FDA Approves Synthetic THC for Pharma Co. Behind Anti-Pot Lobby and Opioid Bribery Scheme

A Big Pharma company, Insys caught bribing doctors to prescribe opioids and lobbying against pot, just got their second synthetic THC approved by FDA.
 

  The historic Nov. 2016 ballot initiatives to legalize cannabis brought a resounding win for freedom in several states, with the exception of Arizona. There, voters narrowly rejected decriminalization, in no small part due to a massive anti-pot propaganda campaign funded in-part by Big Pharma.
Arizona-based Insys Therapeutics gave $500,000 to a group called Arizonans for Responsible Drug Policy, which amounted to 10 percent of the group’s total money used to manufacture and disseminate anti-pot propaganda. Some of the scare tactics Insys used itself was to claim that legalization “fails to protect the safety of Arizona’s citizens, and particularly its children,” and that production of “narcotic raw materials” promotes abuse.
Both of these claims are patently absurd coming from a pharma corporation under investigation for bribery and marketing fraud relating to its synthetic opioid Subsys — a dead form of fentanyl. As we know, by far the most devastating form of drug abuse – opioid addiction which kills tens of thousand of people a year – was brought about by Big Pharma itself under a legal framework.
The real reason for Insys’ opposition to cannabis legalization was spelled out in a 2007 disclosure to the SEC, which stated: If marijuana or non-synthetic cannabinoids were legalized in the United States…our ability to generate revenue and our business prospects would be materially adversely affected.
At that time, Insys was marketing Dronabinol, its synthetic version of the primary active and medicinal ingredient in the cannabis plant known as tetrahydrocannabinol (THC). The company knows that if cannabis is legal, people can grow their own medicine or buy purified natural versions from MMJ dispensaries instead of Insys’ patented products.
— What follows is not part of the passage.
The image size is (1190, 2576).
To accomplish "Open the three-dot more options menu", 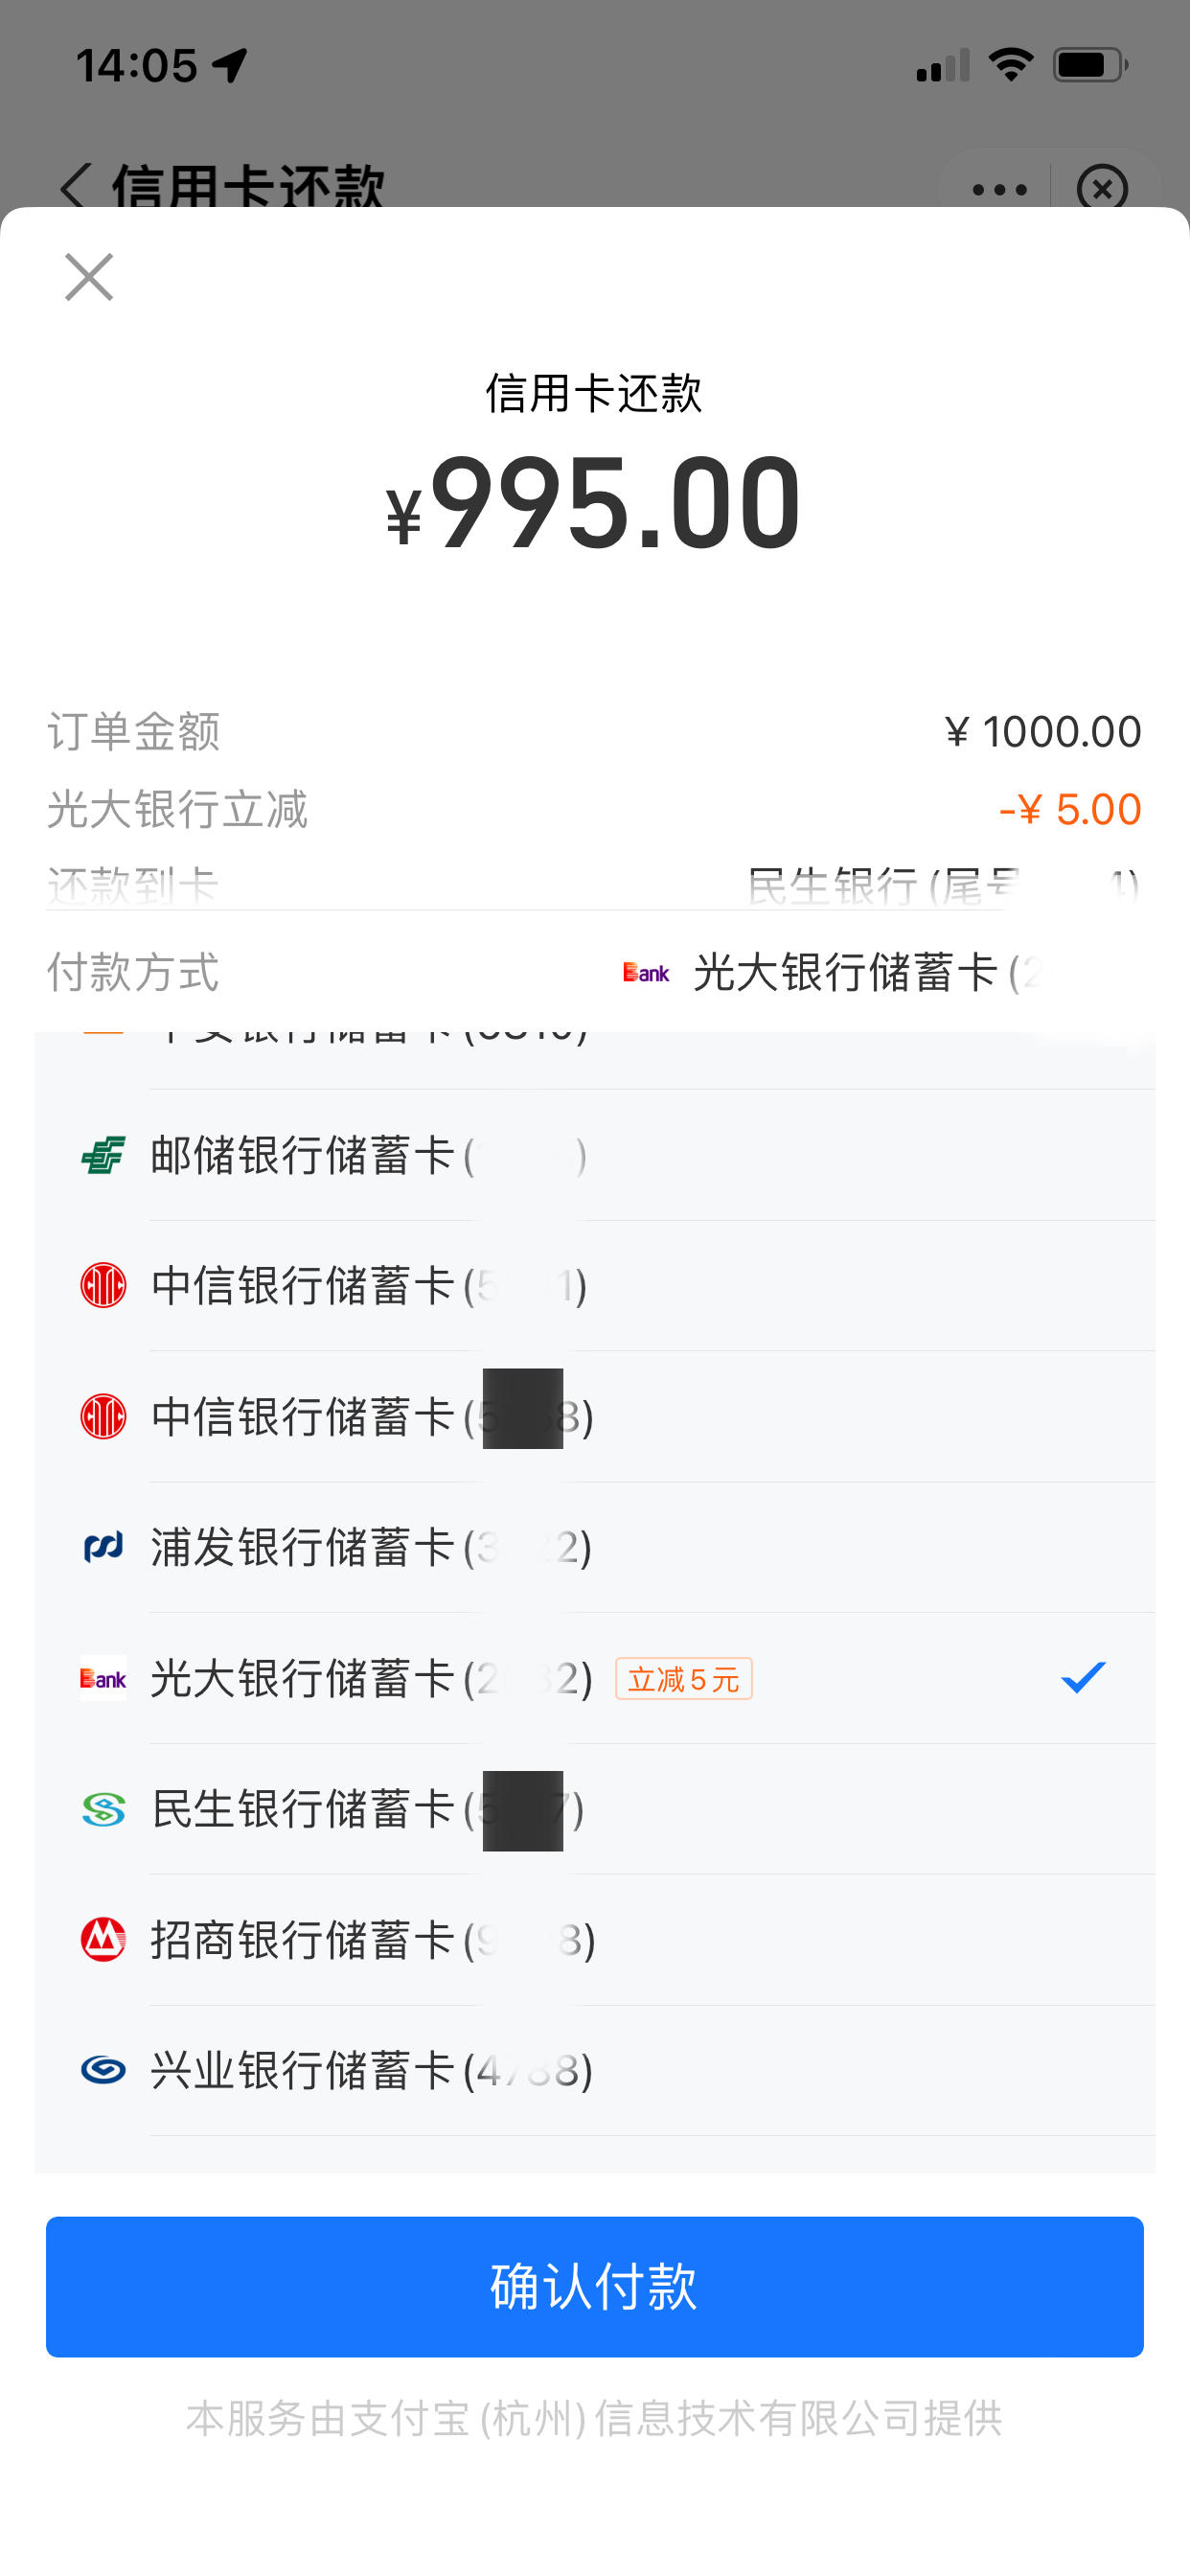I will tap(999, 189).
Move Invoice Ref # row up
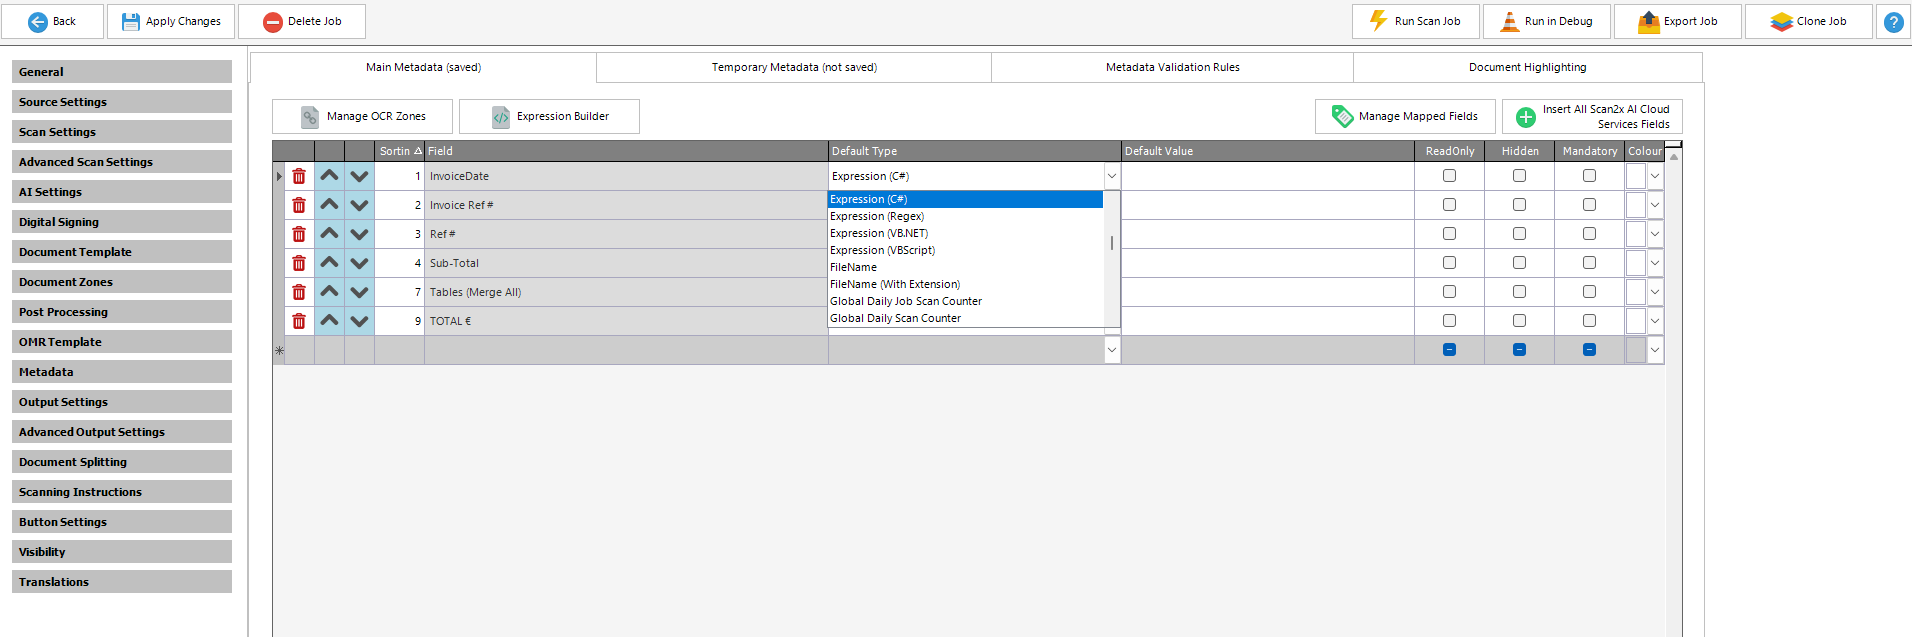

Now, Insys’ investment into anti-pot campaigns has paid off again with the launch of a second synthetic THC drug called Syndros. After getting DEA to list its synthetic THC in the coveted Schedule 2 category in March, Insys has gotten approval from the Food and Drug Administration (FDA) to put Syndros on the market.
Insys has been going through the government approval process for Syndros for 13 months, just as cannabis legalization efforts were sweeping the nation. Syndros is a liquid, oral solution of Dronabinol approved for the treatment of chemotherapy-induced nausea and vomiting, as well as anorexia associated with AIDS.
Of course, in many U.S. states patients can go to legal medical cannabis dispensaries for the natural version of THC and treat their condition just as well, if not better. But Insys is literally banking on government restricting people’s freedom so they become dependent on Insys’ patented synthetic product, which comes with potential side-effects of nausea, vomiting, and stomach/abdominal pain.
It’s also no coincidence that Insys’ $500K expenditure came as their stock market performance was tumbling due to the revelations of bribery and marketing fraud.
As TFPT previously reported, six former Insys Therapeutics Inc executives and managers were arrested in December on charges that they “engaged in a nationwide scheme to bribe doctors to prescribe a drug containing the opioid fentanyl.”
Along with the executives, Michael Baich, the former CEO, was also charged in an indictment filed in federal court in Boston that same week.
They were all brought up on charges of racketeering for their scheme.

“Patient safety is paramount, and prescriptions for these highly addictive drugs, especially fentanyl, which is among the most potent and addictive opioids, should be prescribed without the influence of corporate money,” Carmen M. Ortiz, the United States attorney in Massachusetts, said in a statement at the time. “I hope that today’s charges send a clear message that we will continue to attack the opioid epidemic from all angles, whether it is corporate greed or street-level dealing.”
Sadly, however, nothing changed and this corrupt company is now receiving help in the form of a government-granted monopoly. Instead of setting an example with Insys, the FDA and DEA may have actually saved them, as their new Syndros drug is expected to bring in up to $400 million, making it an “exciting” prospect for investors.
Who cares about fraud and bribery when you can keep on using government to restrict people’s freedom to use a plant and approve synthetic versions of that very plant?
Adding to the absurdity of it all is the fact that if government approves a synthetic version of THC, then this is an admission that THC has medical uses. Even the government’s National Institutes of Health knows this. And yet, the DEA’s position is that cannabis has no medical use, and federal government’s position remains one of complete prohibition.
With Insys, the State has once again proved how it serves the interest of the corporatocracy at the expense of the people.